As I wait for builds at work, I occasionally update an informal list of entirely CG animated films. I was doing this today (reminded by tomorrow’s release of Shark Tale) and updated what I knew of the CG movie releases for 2005 (most of these dates are from IMDB, these aren’t state secrets):

Looks like it’s going to be one heck of a crowded schedule. By my reckoning, more movies will be released in the single year 2005 than were released in the three years from 2002 to 2004 (this year’s crop including Shrek 2, the aforementioned Shark Tale, The Polar Express, and of course our very own The Incredibles). 2006 looks just as busy, with at least nine movies that I know of. So much for this CG animation thing being a fad.

I just found this out this past weekend the house has another completely separate line to the sewer. I found out in the ugliest way possible: laundry/kitchen water backed up into the basement. It was tree roots again. I already had Roto-Rooter in to clear the other line earlier this year and was all smug that I’d actually done some maintenance to prevent a repeat of last year’s disaster (which I don’t seem to have blogged about – the main sewer line backed up and destroyed a lot of the vinyl tile I’d put in a scant few weeks earlier) – and now this occurs again. Fortunately I caught it early enough to prevent any real mess. I’m all for redundancy in many things, but having two entirely separate lines connecting my house to the sewer sucks.

SIGGRAPH 2004

August 20th, 2004 § 0 comments § permalink

SIGGRAPH last week was rather boring. We were excited about the youth and hipness of the attendees this year until we realised they were actually the X-Games spectators heading to the Staples center next door. The cutbacks were annoying; no buses were running in the middle of the day making lunch difficult or undigestable, and the Electronic Theatre was in Exhibit Hall K – not a movie theatre experience by any stretch of the imagination.

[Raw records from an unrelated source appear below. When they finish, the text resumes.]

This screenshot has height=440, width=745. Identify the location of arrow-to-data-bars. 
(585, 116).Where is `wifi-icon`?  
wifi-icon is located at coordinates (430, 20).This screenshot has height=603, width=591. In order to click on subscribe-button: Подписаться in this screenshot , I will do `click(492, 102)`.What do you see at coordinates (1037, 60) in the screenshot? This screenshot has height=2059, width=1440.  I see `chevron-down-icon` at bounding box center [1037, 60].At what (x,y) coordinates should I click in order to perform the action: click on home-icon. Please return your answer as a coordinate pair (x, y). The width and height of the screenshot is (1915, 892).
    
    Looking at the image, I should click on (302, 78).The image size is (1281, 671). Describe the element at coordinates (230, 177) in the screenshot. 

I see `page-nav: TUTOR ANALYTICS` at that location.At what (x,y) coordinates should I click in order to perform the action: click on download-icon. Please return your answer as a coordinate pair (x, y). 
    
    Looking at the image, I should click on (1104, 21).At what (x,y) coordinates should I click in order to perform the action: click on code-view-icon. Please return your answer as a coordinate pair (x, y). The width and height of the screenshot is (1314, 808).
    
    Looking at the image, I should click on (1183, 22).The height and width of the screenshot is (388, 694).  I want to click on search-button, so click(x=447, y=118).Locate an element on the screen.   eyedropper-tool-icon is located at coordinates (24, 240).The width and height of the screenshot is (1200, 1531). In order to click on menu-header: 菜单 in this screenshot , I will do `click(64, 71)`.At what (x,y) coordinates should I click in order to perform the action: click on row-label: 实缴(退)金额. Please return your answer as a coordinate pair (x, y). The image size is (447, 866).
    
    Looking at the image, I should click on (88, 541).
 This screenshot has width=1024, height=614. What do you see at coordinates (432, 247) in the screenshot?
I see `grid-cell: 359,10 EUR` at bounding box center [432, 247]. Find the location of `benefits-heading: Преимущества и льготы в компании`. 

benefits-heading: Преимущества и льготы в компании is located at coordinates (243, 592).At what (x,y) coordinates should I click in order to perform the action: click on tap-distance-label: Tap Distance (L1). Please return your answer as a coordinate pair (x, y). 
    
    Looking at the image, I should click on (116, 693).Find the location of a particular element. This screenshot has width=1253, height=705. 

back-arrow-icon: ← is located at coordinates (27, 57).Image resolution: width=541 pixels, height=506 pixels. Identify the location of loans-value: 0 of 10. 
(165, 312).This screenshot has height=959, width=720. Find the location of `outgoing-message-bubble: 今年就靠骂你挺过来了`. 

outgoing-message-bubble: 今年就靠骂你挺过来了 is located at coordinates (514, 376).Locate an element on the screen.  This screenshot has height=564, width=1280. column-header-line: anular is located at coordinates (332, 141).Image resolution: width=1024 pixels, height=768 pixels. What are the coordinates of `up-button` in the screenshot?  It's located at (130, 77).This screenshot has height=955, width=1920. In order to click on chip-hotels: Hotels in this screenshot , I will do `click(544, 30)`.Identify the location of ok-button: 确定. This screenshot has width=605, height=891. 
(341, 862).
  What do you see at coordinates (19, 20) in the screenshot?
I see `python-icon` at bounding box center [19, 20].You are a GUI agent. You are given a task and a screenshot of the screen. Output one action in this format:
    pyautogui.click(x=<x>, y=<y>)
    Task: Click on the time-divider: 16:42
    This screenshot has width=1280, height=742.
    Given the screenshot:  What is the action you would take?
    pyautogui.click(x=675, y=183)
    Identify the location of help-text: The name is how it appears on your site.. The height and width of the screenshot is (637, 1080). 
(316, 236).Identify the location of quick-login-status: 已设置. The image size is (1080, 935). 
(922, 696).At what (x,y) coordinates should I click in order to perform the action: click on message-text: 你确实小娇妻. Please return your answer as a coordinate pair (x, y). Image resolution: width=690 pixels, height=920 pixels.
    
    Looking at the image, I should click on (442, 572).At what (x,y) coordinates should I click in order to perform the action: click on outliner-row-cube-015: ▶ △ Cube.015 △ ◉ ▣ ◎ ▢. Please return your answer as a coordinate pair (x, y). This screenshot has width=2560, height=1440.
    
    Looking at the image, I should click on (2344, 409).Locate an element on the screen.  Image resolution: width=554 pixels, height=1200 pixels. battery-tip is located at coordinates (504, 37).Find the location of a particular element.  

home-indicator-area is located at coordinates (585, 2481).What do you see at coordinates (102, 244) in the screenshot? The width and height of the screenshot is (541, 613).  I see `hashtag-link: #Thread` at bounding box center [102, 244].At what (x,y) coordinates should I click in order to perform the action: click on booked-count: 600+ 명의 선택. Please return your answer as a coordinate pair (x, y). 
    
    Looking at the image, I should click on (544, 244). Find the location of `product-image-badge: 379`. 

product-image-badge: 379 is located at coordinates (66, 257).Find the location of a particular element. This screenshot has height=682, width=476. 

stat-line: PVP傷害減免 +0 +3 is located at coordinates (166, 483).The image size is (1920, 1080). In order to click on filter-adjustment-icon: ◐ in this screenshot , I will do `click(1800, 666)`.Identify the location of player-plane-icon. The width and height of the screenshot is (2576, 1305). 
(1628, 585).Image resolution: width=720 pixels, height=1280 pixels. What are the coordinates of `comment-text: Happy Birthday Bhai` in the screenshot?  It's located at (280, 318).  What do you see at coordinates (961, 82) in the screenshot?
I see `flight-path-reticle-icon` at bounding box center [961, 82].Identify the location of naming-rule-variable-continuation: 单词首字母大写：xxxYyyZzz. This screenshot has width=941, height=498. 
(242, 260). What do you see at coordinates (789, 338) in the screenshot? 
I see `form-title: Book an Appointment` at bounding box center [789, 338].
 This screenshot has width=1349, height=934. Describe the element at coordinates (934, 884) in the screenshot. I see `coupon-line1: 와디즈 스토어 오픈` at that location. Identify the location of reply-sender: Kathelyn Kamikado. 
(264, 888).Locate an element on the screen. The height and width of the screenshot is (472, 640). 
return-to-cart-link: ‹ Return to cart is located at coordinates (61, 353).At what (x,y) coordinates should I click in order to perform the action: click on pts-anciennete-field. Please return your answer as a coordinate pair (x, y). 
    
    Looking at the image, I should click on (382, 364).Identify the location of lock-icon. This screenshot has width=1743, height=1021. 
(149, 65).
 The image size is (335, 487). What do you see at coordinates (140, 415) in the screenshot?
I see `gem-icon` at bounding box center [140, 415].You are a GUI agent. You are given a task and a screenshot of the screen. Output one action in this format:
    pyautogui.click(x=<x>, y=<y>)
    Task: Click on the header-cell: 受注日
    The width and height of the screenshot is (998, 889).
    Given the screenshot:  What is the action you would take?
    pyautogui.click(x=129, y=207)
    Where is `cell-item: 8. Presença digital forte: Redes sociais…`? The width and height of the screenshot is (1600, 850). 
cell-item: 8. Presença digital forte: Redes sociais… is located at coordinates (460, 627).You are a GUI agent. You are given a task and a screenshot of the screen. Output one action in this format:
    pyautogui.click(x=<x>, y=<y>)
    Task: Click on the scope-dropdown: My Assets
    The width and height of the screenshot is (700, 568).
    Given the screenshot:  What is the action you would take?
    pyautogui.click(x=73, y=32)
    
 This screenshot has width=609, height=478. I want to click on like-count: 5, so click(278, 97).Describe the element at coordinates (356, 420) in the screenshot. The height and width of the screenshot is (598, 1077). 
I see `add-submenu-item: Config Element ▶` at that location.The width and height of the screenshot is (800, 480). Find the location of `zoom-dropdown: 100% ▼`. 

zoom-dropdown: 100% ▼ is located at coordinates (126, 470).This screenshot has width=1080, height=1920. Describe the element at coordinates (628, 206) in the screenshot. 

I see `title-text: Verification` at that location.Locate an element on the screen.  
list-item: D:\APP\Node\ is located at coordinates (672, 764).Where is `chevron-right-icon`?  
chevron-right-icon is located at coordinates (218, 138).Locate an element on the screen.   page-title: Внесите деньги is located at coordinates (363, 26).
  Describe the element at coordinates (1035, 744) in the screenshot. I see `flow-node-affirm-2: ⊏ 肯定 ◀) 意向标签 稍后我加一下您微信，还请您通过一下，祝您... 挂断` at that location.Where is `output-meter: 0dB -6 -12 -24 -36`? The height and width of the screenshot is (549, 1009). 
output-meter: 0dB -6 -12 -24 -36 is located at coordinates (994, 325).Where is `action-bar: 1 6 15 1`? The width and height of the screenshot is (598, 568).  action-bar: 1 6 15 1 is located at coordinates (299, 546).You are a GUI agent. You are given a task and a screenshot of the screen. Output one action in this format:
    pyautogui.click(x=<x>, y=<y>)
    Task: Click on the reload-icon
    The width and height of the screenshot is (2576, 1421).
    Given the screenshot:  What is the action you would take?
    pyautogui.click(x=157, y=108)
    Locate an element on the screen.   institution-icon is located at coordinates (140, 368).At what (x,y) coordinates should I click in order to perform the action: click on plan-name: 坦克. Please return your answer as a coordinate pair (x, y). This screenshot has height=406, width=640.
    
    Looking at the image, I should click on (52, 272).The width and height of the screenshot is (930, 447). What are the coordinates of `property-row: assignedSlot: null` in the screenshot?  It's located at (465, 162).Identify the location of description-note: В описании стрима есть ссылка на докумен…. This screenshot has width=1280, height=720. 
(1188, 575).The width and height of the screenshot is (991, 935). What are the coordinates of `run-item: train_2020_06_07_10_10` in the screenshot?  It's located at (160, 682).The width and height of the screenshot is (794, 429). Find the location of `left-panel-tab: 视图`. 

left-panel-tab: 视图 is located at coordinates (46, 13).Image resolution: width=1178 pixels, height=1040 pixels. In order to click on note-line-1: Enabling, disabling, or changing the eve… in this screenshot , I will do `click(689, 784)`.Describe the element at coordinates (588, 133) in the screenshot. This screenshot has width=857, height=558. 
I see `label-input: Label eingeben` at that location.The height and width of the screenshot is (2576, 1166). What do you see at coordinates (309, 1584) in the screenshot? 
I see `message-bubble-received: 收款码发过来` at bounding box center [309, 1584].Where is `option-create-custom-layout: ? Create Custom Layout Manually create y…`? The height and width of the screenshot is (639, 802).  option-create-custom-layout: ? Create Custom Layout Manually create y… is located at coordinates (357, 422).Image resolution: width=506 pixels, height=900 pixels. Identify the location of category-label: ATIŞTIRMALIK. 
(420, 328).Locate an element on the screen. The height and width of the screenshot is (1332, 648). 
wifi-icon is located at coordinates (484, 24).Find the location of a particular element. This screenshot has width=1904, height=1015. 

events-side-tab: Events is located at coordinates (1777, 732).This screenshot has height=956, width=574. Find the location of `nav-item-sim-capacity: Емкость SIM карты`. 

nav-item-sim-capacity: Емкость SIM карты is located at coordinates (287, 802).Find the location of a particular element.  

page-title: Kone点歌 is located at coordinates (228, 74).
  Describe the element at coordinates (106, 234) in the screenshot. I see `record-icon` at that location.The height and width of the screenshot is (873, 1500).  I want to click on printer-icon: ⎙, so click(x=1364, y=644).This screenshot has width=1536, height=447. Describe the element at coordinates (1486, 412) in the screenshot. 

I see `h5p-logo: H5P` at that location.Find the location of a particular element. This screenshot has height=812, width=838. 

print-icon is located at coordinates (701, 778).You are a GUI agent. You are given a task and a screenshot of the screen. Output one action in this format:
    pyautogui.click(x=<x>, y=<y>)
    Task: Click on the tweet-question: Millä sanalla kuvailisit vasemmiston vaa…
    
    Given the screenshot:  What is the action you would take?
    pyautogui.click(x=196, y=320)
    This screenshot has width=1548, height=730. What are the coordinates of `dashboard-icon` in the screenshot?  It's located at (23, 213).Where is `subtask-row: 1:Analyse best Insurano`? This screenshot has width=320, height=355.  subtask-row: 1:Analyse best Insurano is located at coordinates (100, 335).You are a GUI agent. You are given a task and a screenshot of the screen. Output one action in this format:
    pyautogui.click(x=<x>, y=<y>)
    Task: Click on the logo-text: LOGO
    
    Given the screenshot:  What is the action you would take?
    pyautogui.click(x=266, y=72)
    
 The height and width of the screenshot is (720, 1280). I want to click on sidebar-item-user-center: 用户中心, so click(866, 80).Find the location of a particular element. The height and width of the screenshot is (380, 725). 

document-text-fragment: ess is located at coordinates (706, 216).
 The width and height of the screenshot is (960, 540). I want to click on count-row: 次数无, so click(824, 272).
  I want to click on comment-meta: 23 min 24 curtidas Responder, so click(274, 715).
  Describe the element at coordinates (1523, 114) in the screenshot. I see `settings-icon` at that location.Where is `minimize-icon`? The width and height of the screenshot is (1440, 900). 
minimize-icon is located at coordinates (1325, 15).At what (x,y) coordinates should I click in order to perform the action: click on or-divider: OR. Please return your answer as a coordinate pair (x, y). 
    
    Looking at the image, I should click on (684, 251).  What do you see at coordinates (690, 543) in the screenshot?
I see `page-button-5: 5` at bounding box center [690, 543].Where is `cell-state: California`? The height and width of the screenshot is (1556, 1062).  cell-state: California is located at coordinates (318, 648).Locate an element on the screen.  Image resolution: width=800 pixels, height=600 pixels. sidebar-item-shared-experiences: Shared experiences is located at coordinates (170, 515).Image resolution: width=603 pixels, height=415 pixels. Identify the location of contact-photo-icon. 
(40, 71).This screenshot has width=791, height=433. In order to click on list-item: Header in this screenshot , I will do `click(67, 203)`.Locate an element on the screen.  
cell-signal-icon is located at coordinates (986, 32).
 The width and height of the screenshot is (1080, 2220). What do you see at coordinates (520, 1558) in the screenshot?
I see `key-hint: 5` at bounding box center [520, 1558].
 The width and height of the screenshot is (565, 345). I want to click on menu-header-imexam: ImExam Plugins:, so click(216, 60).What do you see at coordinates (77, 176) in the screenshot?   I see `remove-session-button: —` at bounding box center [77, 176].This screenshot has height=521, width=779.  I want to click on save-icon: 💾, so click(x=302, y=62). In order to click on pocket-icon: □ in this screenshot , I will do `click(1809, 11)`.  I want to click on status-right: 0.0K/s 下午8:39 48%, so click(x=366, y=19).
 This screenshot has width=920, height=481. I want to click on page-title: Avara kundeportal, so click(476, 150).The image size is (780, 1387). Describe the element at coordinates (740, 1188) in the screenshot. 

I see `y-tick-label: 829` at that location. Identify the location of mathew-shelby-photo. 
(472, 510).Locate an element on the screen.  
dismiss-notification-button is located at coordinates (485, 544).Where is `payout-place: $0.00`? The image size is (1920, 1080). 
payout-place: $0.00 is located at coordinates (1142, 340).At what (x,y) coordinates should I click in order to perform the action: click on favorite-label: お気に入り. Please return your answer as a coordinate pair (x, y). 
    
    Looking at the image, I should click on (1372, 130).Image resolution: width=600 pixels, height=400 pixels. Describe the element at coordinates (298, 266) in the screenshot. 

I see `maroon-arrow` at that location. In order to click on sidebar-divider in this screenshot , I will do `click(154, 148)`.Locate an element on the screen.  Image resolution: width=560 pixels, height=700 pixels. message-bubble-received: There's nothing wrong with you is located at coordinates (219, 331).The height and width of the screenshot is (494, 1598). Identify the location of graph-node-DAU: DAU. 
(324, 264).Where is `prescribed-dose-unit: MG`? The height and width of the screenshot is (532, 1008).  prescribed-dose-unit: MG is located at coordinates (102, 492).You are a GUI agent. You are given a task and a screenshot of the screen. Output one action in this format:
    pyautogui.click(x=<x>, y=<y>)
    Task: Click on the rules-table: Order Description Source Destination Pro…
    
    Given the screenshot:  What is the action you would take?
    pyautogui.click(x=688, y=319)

I didn’t go to many technical presentations; the Weta course was an exception, and it was very good. I spent a lot of time at the booth where RenderMan for Maya got a lot of interest. While there I was able to catch up with random acquaintances or meet people I’d communicated with only via e-mail – for some reason, a lot more than in years past. The higher attendance this year probably helped a lot. And the User’s Group meeting seemed to go very well despite ourselves.

The CirculaFloor and the LumiSight Table were probably the coolest things I saw, both in the Emerging Technologies exhibit. The latter was being demoed with a video poker application. I can already see this being adopted by Las Vegas real soon now.

After Thursday we visited Jeff and his now-fiancée Cathy in the OC. We went to the Body Worlds exhibit at the California Science Center and ogled plastinated human bodies. The pregnant woman and the guy holding his own skin ala Michelangelo were particularly disturbing. After a walk on Long Beach and dinner at Roscoe’s, the week was over and we were soon back to work.

It’s been quiet this week. Greg and Agi visited Tuesday on their way to Disneyland, Lohengrin was at the opera on Wednesday, complete with animatronic swan and mystical Grail knight references. Off to Vancouver today to visit family this weekend, and pay respect to the General (uncle) who is not doing very well with cancer.